» Selection:
-- begin --

Notes from Maine - 2024/12/15
I went to a Yankee Swap last night. I went, saw a bunch of friends, probably contracted whatever illness that the young people were sneezing around, and then came home. This morning, when I sat down to have coffee and remember the evening, I stumbled into a stunning truth that shook my world to its core.
Before I get into that, let met tell you about the party. There were seventeen people involved in the “swap,” although I think a few more attended without participating. This party always features a chocolate fountain and a bunch of pot luck dishes. The fountain has only “exploded” twice over the years. A piece of fruit (or a child’s tongue) will upset the mechanism and liquid chocolate will be sprayed over walls and furniture. There’s usually an empty chair near the fountain.
Sweets are positioned right next to savory snacks. I like to have a few crackers and maybe dip vegetables in onion dip and then challenge my palate with a cookie or piece of pound cake. It’s like dinner except it’s about four times the number of calories of most dinners without being filling at all. Most people gathered in the family room, but a few were spread around in the living/dining room. I wandered between groups engaging in more small talk than catching up. People typically sigh and get a glassy-eyed look when you ask about their family or career. By the time I wander up, they’ve repeated themselves several times and their story is beginning to fray around the edges. Instead of putting them through that, I like to walk up and ask something that they’ve potentially never considered.

-- end --

» Source material:

-- begin --

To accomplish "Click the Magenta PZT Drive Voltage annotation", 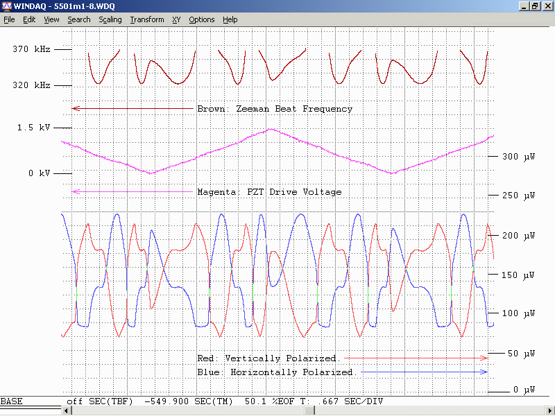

-- end --

» Work instructions:
**a.** Using the Yankee Swap notes, answer these:
(i) How many people took part in the swap?
(ii) How many times has the fountain exploded over the years?
(iii) In which room did most people gather?
**b.** Decide whether each statement agrees with the Yankee Swap notes, and quote the words that settle it:
(i) The chocolate fountain has never exploded.
(ii) The writer likes to dip vegetables in onion dip.
(iii) The writer sat down with tea in the morning.
**c.** Write the next part of the Yankee Swap notes, starting after their final sentence.

» Answers to the exercises:
**a.**
(i) Seventeen.
(ii) Twice.
(iii) The family room.

**b.**
(i) No: "The fountain has only “exploded” twice over the years."
(ii) Yes: "I like to have a few crackers and maybe dip vegetables in onion dip"
(iii) No: "This morning, when I sat down to have coffee and remember the evening"

**c.**
“Why do you think more people don’t play ‘leg’ guitar during air guitar competitions?” I recently asked a friend.
“Sorry?”
“It’s that thing, where you put your leg out straight across your body, balance on the other leg, and then grab your ankle with the opposite hand? You strum against the outside of your thigh with big windmill motions like Pete Townshend?”
There’s no real answer to the question, but it starts a dialog. I like to pocket little conversation starters like that in case of emergency.
Before the gift exchange begins, there’s a review of the rules. Everyone chooses a number from a hat. When your number comes up, you can either pick a wrapped gift from under the tree or you can steal a gift that someone else has already opened. If your gift is stolen, you’re given the opportunity to open a fresh one, or steal another. Gifts can only be exchanged once per “round,” so you can’t just take back the present taken from you. Regionally, this game is also known as “White Elephant” or “Dirty Santa.” At this party, you have to abide by the three C’s. There’s no Consumption, Collusion, or Concealment.
Consumption: If you unwrap a bottle of booze, you’re not allowed to taste it until the swapping is done.
Collusion: If you’re attending the party with a confidant, you can’t secure a gift by trading it between each other to lock it in.
Concealment: When someone’s number comes up and it’s their turn to pick from under the tree or take someone else’s gift, all gifts need to be front and center so everyone knows what’s on the table.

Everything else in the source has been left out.